Please return all of the records that follow, exactly as written.

*** Opening of Listed records ***

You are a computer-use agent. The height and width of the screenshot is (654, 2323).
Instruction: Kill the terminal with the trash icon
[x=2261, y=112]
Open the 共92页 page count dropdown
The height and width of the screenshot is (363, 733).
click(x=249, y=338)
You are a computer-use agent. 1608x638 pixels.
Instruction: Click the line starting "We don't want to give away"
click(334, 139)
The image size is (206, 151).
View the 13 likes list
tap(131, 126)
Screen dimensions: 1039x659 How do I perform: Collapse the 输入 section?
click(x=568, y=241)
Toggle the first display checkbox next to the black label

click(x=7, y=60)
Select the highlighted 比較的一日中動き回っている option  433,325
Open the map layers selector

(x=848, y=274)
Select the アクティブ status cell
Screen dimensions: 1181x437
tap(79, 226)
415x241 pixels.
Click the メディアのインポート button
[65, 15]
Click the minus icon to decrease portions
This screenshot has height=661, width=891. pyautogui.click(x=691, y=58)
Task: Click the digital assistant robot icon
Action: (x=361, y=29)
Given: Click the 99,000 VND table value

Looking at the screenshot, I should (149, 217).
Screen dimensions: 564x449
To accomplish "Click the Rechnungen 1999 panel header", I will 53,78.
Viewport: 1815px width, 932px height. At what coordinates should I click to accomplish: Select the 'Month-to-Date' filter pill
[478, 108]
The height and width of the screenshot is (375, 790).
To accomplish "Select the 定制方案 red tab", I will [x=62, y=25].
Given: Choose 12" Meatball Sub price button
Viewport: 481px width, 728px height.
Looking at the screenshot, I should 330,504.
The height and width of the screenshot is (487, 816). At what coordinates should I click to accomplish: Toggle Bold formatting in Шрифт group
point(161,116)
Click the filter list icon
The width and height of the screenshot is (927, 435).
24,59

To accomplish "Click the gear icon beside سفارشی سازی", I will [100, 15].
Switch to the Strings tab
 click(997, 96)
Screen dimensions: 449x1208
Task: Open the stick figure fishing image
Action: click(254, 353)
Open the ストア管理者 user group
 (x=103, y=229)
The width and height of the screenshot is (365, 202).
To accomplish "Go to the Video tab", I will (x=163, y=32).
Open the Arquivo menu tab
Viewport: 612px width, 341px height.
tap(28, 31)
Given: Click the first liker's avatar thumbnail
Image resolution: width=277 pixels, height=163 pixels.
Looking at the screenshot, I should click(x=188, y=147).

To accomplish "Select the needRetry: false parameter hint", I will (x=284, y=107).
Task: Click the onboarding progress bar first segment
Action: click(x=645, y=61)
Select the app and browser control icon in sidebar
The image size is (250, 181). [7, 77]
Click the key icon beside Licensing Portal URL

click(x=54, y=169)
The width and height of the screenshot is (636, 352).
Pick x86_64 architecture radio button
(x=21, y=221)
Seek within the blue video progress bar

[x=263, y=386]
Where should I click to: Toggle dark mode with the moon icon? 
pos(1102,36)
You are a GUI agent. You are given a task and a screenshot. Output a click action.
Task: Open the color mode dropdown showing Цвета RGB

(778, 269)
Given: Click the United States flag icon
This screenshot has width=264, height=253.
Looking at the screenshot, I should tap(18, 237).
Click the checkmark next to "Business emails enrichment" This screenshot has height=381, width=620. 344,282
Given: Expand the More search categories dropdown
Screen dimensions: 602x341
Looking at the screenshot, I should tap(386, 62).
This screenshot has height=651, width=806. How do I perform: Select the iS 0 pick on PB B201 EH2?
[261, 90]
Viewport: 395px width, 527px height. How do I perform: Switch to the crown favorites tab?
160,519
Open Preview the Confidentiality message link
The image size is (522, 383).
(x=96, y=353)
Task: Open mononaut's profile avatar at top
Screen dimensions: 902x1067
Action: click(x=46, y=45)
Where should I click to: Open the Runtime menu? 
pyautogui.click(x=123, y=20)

*** Close of Listed records ***

> _Solution for this exercise_
You are a computer-use agent. The height and width of the screenshot is (654, 2323).
Instruction: Kill the terminal with the trash icon
[x=2261, y=112]
Open the 共92页 page count dropdown
The height and width of the screenshot is (363, 733).
click(x=249, y=338)
You are a computer-use agent. 1608x638 pixels.
Instruction: Click the line starting "We don't want to give away"
click(334, 139)
The image size is (206, 151).
View the 13 likes list
tap(131, 126)
Screen dimensions: 1039x659 How do I perform: Collapse the 输入 section?
click(x=568, y=241)
Toggle the first display checkbox next to the black label

click(x=7, y=60)
Select the highlighted 比較的一日中動き回っている option  433,325
Open the map layers selector

(x=848, y=274)
Select the アクティブ status cell
Screen dimensions: 1181x437
tap(79, 226)
415x241 pixels.
Click the メディアのインポート button
[65, 15]
Click the minus icon to decrease portions
This screenshot has height=661, width=891. pyautogui.click(x=691, y=58)
Task: Click the digital assistant robot icon
Action: (x=361, y=29)
Given: Click the 99,000 VND table value

Looking at the screenshot, I should (149, 217).
Screen dimensions: 564x449
To accomplish "Click the Rechnungen 1999 panel header", I will 53,78.
Viewport: 1815px width, 932px height. At what coordinates should I click to accomplish: Select the 'Month-to-Date' filter pill
[478, 108]
The height and width of the screenshot is (375, 790).
To accomplish "Select the 定制方案 red tab", I will [x=62, y=25].
Given: Choose 12" Meatball Sub price button
Viewport: 481px width, 728px height.
Looking at the screenshot, I should 330,504.
The height and width of the screenshot is (487, 816). At what coordinates should I click to accomplish: Toggle Bold formatting in Шрифт group
point(161,116)
Click the filter list icon
The width and height of the screenshot is (927, 435).
24,59

To accomplish "Click the gear icon beside سفارشی سازی", I will [100, 15].
Switch to the Strings tab
 click(997, 96)
Screen dimensions: 449x1208
Task: Open the stick figure fishing image
Action: click(254, 353)
Open the ストア管理者 user group
 (x=103, y=229)
The width and height of the screenshot is (365, 202).
To accomplish "Go to the Video tab", I will (x=163, y=32).
Open the Arquivo menu tab
Viewport: 612px width, 341px height.
tap(28, 31)
Given: Click the first liker's avatar thumbnail
Image resolution: width=277 pixels, height=163 pixels.
Looking at the screenshot, I should click(x=188, y=147).

To accomplish "Select the needRetry: false parameter hint", I will (x=284, y=107).
Task: Click the onboarding progress bar first segment
Action: click(x=645, y=61)
Select the app and browser control icon in sidebar
The image size is (250, 181). [7, 77]
Click the key icon beside Licensing Portal URL

click(x=54, y=169)
The width and height of the screenshot is (636, 352).
Pick x86_64 architecture radio button
(x=21, y=221)
Seek within the blue video progress bar

[x=263, y=386]
Where should I click to: Toggle dark mode with the moon icon? 
pos(1102,36)
You are a GUI agent. You are given a task and a screenshot. Output a click action.
Task: Open the color mode dropdown showing Цвета RGB

(778, 269)
Given: Click the United States flag icon
This screenshot has width=264, height=253.
Looking at the screenshot, I should tap(18, 237).
Click the checkmark next to "Business emails enrichment" This screenshot has height=381, width=620. 344,282
Given: Expand the More search categories dropdown
Screen dimensions: 602x341
Looking at the screenshot, I should tap(386, 62).
This screenshot has height=651, width=806. How do I perform: Select the iS 0 pick on PB B201 EH2?
[261, 90]
Viewport: 395px width, 527px height. How do I perform: Switch to the crown favorites tab?
160,519
Open Preview the Confidentiality message link
The image size is (522, 383).
(x=96, y=353)
Task: Open mononaut's profile avatar at top
Screen dimensions: 902x1067
Action: click(x=46, y=45)
Where should I click to: Open the Runtime menu? 
pyautogui.click(x=123, y=20)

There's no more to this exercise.